CNBC reported that the 6.4 percent monthly move was unusually large, regardless of direction. The tally usually moves in the very low single digits month to month, CNBC reported. The shift was one of the largest that didn't involve some sort of change in government policy, like the homebuyer tax credit.
"The latest decline is harder to explain. Perhaps it is the decline in consumer confidence that's been occurring in the latter half of 2018," said Lawrence Yun, chief economist for the Realtors. "The latest numbers do not reflect the lower, current mortgage rates compared to the November figures, so it's really harder to explain," he told CNBC.
The housing market has been stymied by higher mortgage rates as well as land and labor shortages, which have led to tight inventory and more expensive homes, Reuters said.
"This weakness is certainly due to the sharp home price gains along with the rise in mortgage rates," Peter Boockvar, chief investment officer at Bleakley Advisory Group, told CNBC.

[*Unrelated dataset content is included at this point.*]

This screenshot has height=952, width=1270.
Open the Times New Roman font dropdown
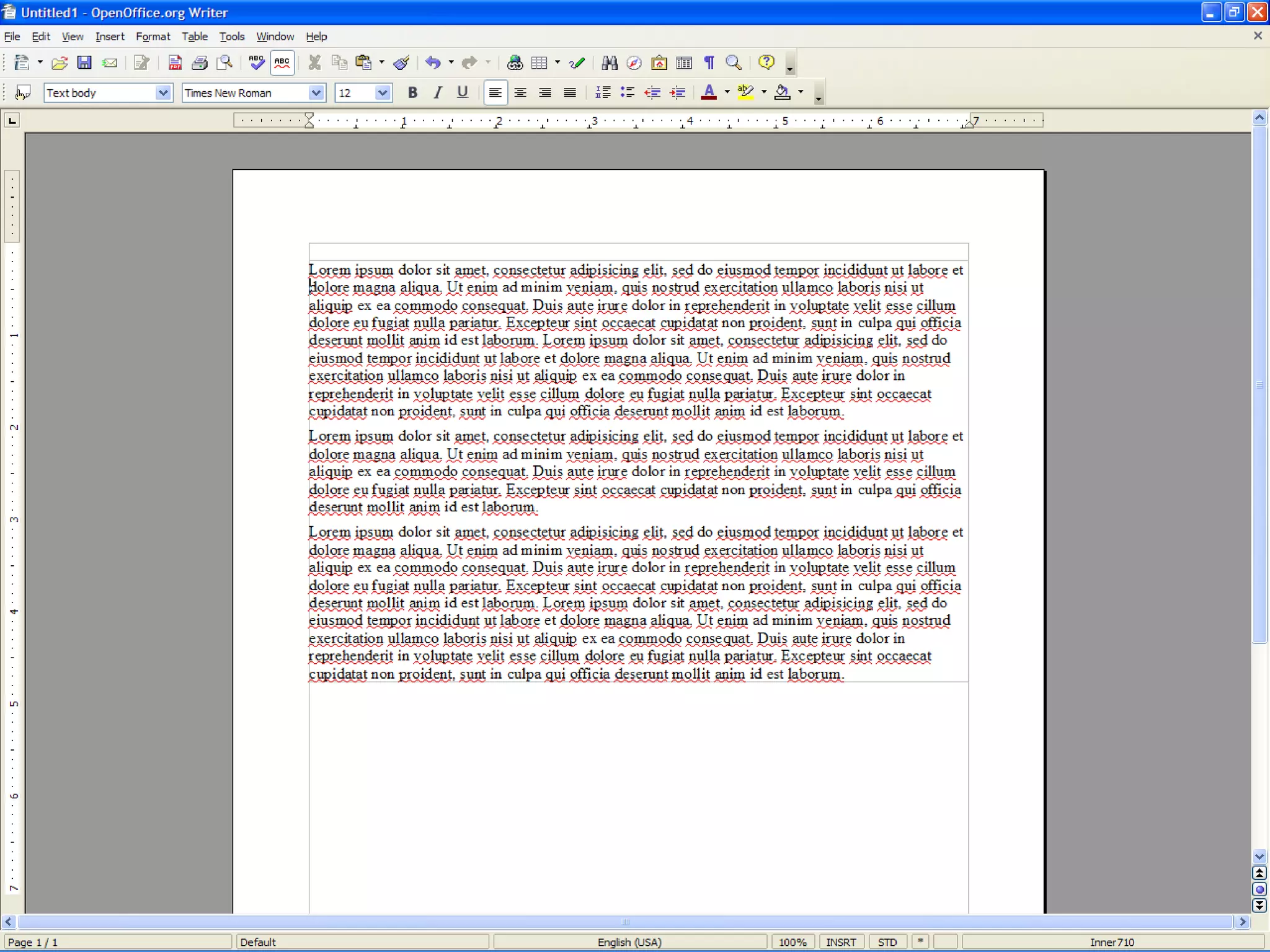(x=316, y=93)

Affordability has been blamed for slower sales over the past six months, but sales in December matched the same pace as in 2000, and Yun argues that affordability is better now, CNBC explained.
"Today it is actually more affordable compared to year 2000, yet we have about 20 million more jobs, so for home sales to be roughly equivalent means that in 2018 there is an underperformance of the overall housing sector."
In addition, existing home sales are now the weakest since Trump was elected, said MUFG Chief Economist Chris Rupkey, “signaling the initial confidence boost from the new ideas and new legislation is falling flat.”
But there are glimmers of hope. The 30-year fixed mortgage rate has dropped to a four-month low, with much of the moderation occurring in the second half of December, and house price inflation is slowing. The median existing house price increased 2.9 percent from a year ago to $253,600 in December. That was the smallest increase since February 2012, Reuters said.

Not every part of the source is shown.